__Task goal__:
Exactly the lines starting at the line containing "Returns Policy (27, 2358)" and ending at the line containing "FAQ (1199, 71)" are to be written out from the listing below, both included.

__Records for the task__:
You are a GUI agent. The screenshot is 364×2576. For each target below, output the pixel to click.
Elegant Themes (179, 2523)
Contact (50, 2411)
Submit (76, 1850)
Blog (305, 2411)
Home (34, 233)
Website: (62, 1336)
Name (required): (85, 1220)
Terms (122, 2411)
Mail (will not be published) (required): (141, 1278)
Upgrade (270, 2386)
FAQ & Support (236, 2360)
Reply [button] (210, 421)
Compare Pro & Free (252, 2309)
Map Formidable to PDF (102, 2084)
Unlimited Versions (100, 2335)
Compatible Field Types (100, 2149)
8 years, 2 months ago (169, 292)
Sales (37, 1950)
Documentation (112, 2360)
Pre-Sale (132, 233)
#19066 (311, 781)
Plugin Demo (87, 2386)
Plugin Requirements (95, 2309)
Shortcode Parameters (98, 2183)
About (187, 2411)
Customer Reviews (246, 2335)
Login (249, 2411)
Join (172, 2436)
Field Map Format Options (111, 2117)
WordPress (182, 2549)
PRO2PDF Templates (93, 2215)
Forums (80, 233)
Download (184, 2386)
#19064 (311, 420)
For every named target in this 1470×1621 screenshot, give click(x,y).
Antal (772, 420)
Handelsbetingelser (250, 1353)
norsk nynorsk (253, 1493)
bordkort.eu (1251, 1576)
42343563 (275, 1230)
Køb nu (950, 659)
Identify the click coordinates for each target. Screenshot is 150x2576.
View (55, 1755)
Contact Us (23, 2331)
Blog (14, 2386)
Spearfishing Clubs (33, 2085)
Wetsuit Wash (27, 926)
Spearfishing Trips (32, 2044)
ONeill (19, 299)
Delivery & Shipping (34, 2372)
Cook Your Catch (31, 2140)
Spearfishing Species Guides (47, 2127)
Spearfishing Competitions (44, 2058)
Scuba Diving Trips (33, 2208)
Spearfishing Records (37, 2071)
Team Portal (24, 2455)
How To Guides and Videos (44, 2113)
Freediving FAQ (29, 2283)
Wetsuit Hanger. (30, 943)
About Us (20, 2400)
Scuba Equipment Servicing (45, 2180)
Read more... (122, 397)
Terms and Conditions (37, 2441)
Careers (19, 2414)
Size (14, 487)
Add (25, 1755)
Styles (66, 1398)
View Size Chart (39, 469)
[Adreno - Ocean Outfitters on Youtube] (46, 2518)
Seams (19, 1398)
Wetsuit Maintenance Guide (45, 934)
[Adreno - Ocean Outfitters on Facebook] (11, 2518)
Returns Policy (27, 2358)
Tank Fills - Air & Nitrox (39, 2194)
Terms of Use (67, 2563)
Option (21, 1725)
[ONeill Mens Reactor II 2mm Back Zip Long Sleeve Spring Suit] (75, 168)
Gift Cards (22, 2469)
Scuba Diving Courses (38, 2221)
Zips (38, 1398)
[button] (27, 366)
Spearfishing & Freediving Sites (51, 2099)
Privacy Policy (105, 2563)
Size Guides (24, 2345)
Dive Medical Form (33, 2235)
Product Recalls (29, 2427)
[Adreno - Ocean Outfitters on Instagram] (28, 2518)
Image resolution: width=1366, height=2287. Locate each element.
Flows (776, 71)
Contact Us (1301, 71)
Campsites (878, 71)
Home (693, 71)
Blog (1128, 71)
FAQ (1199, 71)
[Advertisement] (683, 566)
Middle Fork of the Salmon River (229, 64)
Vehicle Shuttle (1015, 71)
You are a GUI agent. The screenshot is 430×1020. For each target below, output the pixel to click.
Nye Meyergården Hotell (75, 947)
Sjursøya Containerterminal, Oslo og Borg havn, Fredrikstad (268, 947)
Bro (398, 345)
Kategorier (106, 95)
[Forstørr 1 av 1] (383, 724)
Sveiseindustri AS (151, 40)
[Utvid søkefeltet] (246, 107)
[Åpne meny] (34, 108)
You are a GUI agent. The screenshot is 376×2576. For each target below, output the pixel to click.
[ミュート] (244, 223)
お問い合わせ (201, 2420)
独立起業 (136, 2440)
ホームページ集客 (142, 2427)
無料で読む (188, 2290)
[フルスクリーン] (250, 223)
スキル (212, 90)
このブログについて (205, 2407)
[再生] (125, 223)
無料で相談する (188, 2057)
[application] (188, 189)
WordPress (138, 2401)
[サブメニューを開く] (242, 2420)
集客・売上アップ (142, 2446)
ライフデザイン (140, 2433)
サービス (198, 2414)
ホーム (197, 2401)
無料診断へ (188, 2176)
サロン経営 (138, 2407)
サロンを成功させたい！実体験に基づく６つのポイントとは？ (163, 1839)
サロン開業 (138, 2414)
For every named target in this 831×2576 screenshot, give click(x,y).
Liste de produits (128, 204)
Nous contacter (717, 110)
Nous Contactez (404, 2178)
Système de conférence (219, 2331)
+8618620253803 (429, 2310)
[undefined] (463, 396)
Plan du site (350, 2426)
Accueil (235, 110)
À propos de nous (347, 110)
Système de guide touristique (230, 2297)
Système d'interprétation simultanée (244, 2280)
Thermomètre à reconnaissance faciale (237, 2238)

__Answer__:
Returns Policy (27, 2358)
Tank Fills - Air & Nitrox (39, 2194)
Terms of Use (67, 2563)
Option (21, 1725)
[ONeill Mens Reactor II 2mm Back Zip Long Sleeve Spring Suit] (75, 168)
Gift Cards (22, 2469)
Scuba Diving Courses (38, 2221)
Zips (38, 1398)
[button] (27, 366)
Spearfishing & Freediving Sites (51, 2099)
Privacy Policy (105, 2563)
Size Guides (24, 2345)
Dive Medical Form (33, 2235)
Product Recalls (29, 2427)
[Adreno - Ocean Outfitters on Instagram] (28, 2518)
Image resolution: width=1366, height=2287. Locate each element.
Flows (776, 71)
Contact Us (1301, 71)
Campsites (878, 71)
Home (693, 71)
Blog (1128, 71)
FAQ (1199, 71)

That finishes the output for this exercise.